三輪記子氏:戦争がいかに愚かなことか、私たちは現在進行形で見ている。過去日本も愚かな行為をした。事実に向き合うことは絶対必要だ。私たちは愚かな人間だ。しかし、米国も愚かなことをした。その愚かなことに向き合わせるためには、日本しか声を上げる人はいない。その声を上げる時に市民の一人一人の小さな力に任せているような政府ではいけない。政府が一丸となって被爆の悲惨さ・愚かさを伝えることをやらなければいけないのに今まったくそれがされていないことが凄くショックだ。しかし、被害者の声が届いた時には世界が変わる。

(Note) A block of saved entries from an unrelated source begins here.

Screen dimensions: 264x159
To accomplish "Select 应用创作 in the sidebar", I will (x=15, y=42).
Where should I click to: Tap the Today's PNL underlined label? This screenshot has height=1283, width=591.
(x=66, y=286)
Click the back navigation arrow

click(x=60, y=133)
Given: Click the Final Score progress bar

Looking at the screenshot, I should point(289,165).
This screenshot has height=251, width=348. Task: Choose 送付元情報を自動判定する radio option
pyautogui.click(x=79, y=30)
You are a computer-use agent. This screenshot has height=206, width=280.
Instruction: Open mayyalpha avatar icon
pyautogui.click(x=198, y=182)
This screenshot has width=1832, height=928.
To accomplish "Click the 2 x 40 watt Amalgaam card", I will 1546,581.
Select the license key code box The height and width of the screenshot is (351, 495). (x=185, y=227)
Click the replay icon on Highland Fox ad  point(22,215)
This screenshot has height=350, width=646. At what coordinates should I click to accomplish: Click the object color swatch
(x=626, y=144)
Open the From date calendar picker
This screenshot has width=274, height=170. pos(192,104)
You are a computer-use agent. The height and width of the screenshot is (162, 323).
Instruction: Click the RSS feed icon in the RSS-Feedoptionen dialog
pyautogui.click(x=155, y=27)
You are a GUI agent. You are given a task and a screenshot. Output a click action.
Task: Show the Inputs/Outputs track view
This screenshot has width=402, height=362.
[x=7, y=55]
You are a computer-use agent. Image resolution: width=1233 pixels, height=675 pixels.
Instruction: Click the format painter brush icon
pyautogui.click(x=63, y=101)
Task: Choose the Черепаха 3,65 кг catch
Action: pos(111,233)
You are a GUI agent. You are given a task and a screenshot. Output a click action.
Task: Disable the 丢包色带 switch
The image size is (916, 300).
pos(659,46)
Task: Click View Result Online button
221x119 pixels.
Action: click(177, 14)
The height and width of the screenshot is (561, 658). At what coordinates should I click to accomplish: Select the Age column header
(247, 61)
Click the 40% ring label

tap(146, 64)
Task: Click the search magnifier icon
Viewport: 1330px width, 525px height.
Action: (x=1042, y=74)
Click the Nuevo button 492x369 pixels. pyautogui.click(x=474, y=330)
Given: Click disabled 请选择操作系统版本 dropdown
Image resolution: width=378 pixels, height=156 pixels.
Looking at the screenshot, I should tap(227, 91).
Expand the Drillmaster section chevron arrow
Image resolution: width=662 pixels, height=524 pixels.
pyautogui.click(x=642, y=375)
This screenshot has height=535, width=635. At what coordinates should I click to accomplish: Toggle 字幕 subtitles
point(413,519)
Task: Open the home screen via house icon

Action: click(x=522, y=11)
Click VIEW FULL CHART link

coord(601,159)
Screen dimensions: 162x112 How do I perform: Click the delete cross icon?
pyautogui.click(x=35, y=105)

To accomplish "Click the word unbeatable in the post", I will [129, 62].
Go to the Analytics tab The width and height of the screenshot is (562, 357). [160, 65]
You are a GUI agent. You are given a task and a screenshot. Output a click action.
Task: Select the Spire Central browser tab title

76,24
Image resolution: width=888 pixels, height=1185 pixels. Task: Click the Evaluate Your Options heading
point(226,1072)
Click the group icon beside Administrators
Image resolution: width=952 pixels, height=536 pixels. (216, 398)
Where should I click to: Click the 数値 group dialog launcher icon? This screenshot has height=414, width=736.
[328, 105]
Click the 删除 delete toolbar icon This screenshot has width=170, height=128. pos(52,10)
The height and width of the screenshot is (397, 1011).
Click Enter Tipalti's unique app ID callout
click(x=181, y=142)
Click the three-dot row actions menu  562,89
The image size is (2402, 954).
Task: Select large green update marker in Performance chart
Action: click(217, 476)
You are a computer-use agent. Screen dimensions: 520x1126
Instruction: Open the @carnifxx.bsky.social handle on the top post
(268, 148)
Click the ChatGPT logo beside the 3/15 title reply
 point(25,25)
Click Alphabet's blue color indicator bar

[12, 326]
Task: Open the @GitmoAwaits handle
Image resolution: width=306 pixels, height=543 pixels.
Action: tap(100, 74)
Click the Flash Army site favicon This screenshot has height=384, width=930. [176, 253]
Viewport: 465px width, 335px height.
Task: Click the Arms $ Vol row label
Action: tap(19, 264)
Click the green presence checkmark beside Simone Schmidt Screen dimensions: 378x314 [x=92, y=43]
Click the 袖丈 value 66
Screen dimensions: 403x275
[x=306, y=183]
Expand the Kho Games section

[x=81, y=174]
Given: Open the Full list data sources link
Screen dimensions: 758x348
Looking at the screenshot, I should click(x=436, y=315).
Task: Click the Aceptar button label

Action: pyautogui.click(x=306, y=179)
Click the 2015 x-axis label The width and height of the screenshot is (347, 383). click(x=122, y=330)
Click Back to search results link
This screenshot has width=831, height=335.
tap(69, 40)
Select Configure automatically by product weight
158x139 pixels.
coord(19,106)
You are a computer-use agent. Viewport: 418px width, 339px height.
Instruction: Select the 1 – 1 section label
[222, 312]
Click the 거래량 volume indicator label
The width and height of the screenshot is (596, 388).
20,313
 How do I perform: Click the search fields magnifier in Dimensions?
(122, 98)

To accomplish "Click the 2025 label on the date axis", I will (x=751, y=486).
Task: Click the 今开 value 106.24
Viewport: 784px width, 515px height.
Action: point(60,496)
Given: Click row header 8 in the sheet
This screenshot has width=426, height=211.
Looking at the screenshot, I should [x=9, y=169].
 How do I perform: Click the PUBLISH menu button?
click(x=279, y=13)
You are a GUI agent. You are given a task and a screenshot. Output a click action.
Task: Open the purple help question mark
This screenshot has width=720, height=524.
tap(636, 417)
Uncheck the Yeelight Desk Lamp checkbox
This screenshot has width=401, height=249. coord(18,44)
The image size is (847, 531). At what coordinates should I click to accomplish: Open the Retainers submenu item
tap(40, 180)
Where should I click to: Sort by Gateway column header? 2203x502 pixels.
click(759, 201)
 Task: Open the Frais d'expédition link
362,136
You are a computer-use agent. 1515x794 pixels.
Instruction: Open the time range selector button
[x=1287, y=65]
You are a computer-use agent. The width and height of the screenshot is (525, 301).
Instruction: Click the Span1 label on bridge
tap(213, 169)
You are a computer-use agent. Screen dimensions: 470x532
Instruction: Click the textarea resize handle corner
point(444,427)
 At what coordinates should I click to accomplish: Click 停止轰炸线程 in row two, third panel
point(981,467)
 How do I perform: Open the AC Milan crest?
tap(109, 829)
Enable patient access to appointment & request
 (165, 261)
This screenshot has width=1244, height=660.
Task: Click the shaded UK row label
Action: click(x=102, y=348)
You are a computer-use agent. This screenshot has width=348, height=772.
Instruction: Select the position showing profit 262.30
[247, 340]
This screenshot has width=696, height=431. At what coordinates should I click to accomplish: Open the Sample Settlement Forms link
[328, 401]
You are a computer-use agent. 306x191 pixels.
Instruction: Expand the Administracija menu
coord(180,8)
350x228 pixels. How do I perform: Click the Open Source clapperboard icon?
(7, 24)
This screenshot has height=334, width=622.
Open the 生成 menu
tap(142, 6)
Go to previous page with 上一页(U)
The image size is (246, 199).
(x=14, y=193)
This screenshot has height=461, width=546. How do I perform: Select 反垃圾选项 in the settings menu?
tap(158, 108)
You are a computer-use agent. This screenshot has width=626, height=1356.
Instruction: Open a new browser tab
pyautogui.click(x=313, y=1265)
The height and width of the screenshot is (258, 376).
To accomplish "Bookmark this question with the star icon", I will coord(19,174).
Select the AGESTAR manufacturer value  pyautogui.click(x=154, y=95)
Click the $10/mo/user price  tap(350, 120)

それを願って声を上げ続けなければいけない。
青木理氏:オバマ政権が核の先制不使用宣言を検討した時に最も反対をしたのが日本だ。むしろ核抑止に異常なほど肯定しているのは日本の方だ。広島・長崎の二度の被爆だけでなく、第五福竜丸もあった。それから福島もあった。核とか原子力と広く捉えると、日本という国は運命的なほど、原子力の被害を、世界でこんな国はないというくらい味わってきたことを考えれば、我々何ができるのかを本当に考えなければいけない。
彼らの大きな勘違いは、日本政府が被爆の悲惨さ・愚かさを米国や世界に向けて発信していないと勝手に思い込んでいることです。しかしながら実態は違います。
例えば、安倍晋三首相は、国連やサミットの発言の場で、核廃絶に向けた取り組みを何度も宣言し、2016年にはオバマ米大統領の広島訪問を実現しました。
約5年にわたる安倍政権の外務大臣時代から「核兵器のない世界」を世界で訴えてきた岸田文雄首相は、G7サミットを広島で開催し、各国首脳と被爆地で献花しました。